(Data items)
=======
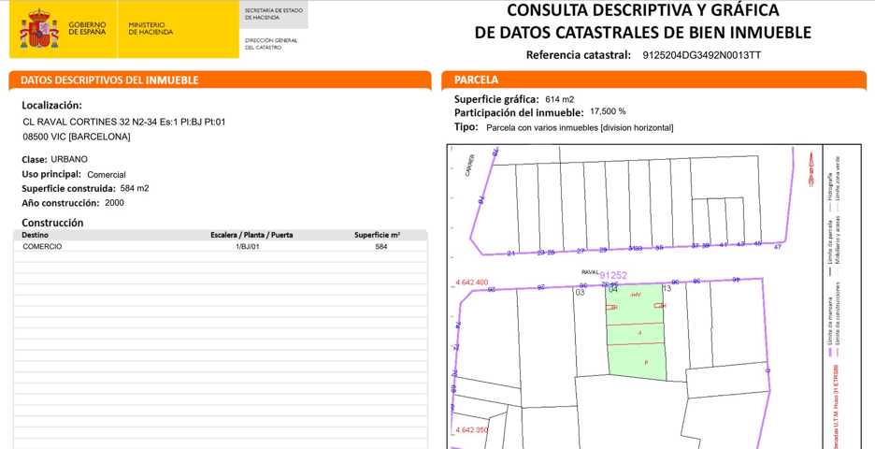Click the address line CL RAVAL CORTINES 32
Viewport: 875px width, 449px height.
coord(124,122)
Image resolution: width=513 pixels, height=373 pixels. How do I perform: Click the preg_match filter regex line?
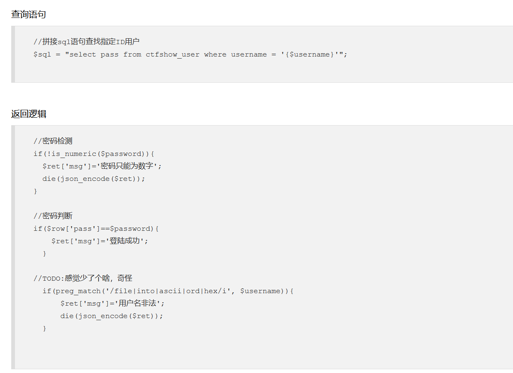coord(168,291)

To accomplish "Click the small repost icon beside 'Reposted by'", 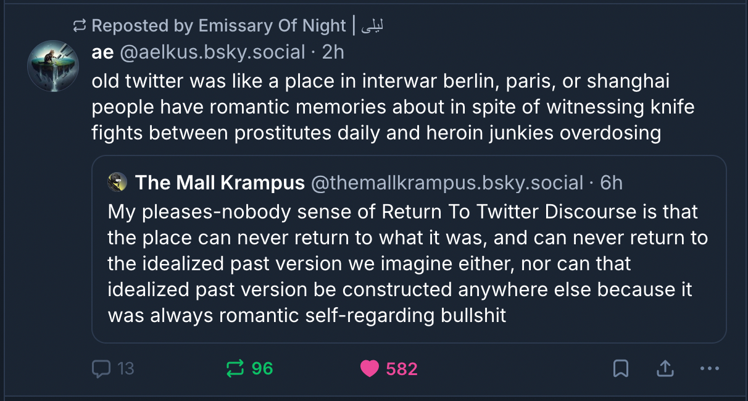I will tap(79, 26).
=======
§ **Exercise**: Reproduce the records word for word, starting at their beginning and ending with the line that contains "coord(168,291)". Leave the pictures out.

§ **Exercise result**:
Click the address line CL RAVAL CORTINES 32
Viewport: 875px width, 449px height.
coord(124,122)
Image resolution: width=513 pixels, height=373 pixels. How do I perform: Click the preg_match filter regex line?
coord(168,291)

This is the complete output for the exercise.